=== Supplied data ===

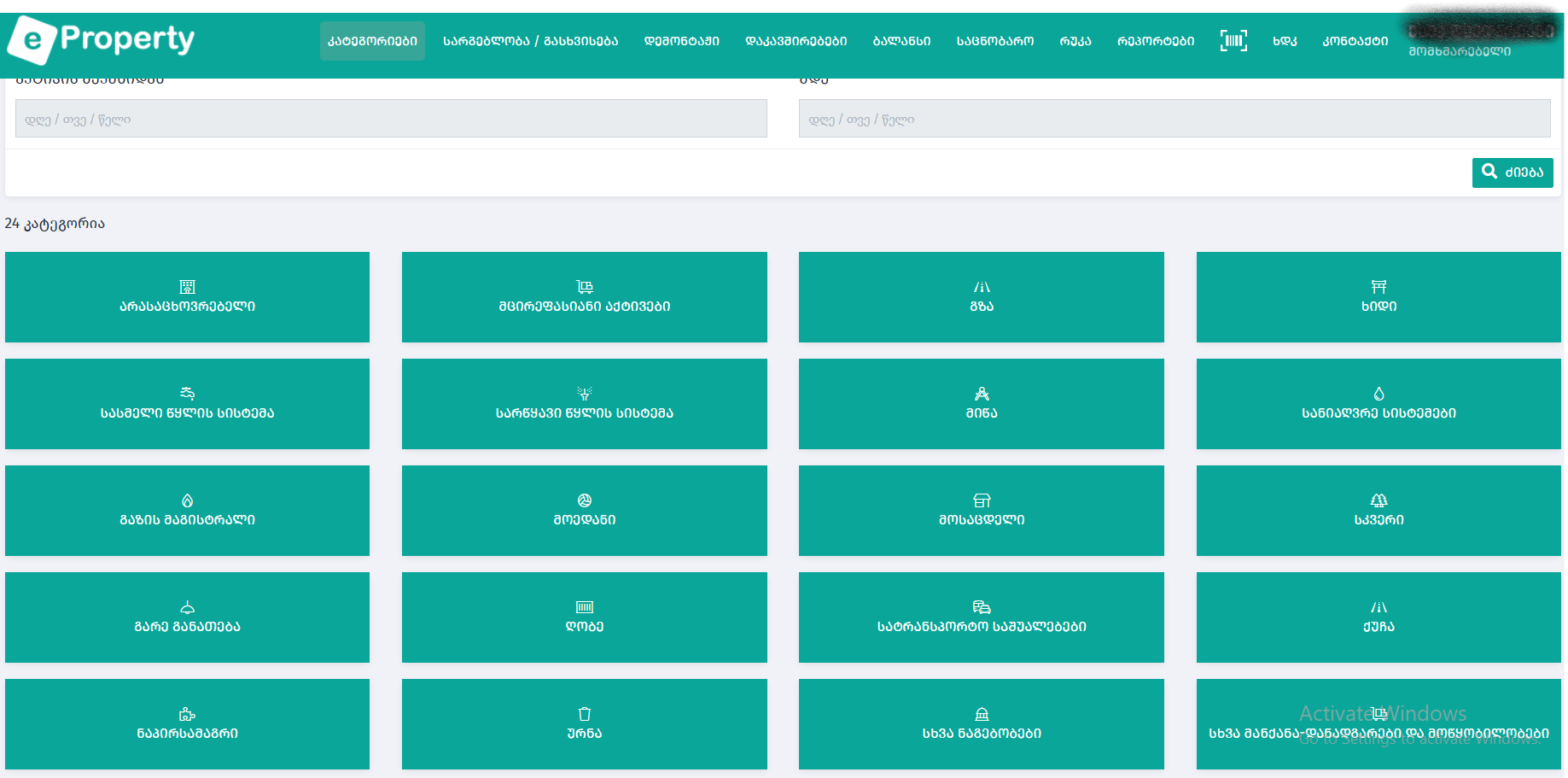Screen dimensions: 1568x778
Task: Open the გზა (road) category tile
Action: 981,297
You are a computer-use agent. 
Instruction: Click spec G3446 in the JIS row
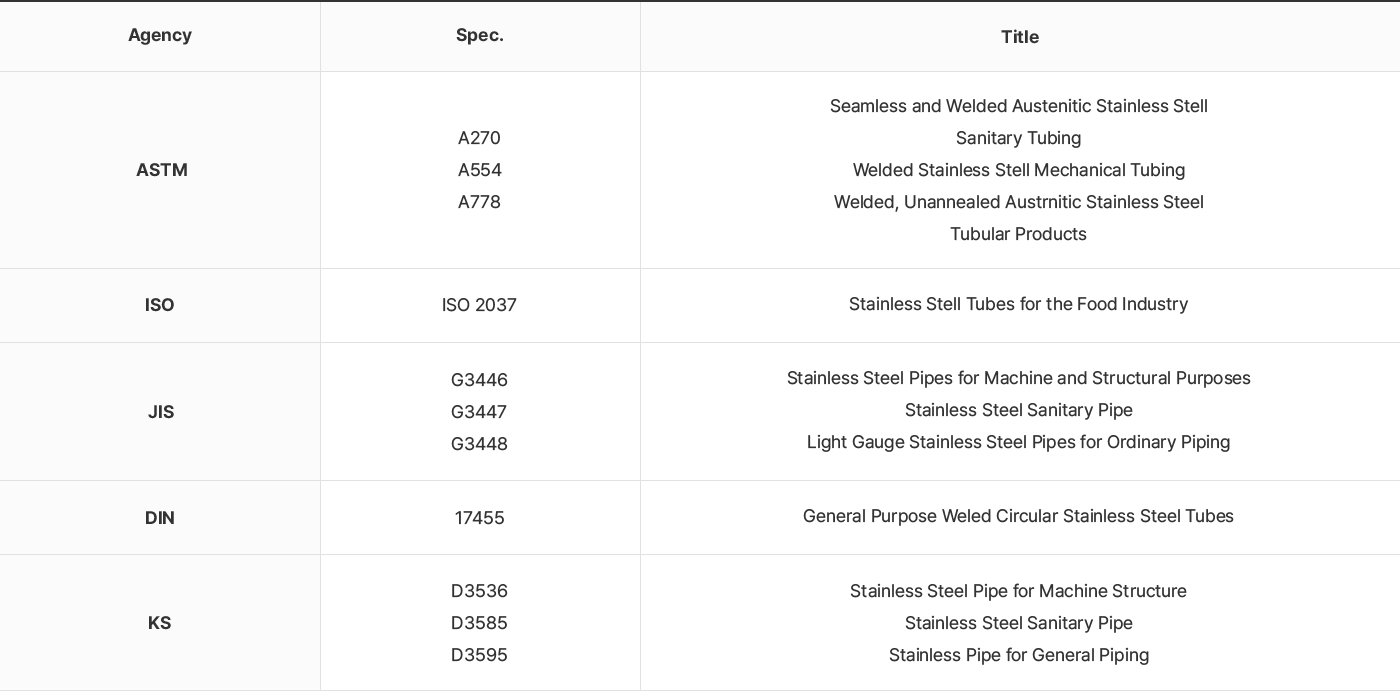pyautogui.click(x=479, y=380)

===

● Task item: Leaving the pictures aside, copy exactly and only the lines from the one holding "You are a computer-use agent." through the final line of the data, both ends kept.

● Answer box:
You are a computer-use agent. 
Instruction: Click spec G3446 in the JIS row
pyautogui.click(x=479, y=380)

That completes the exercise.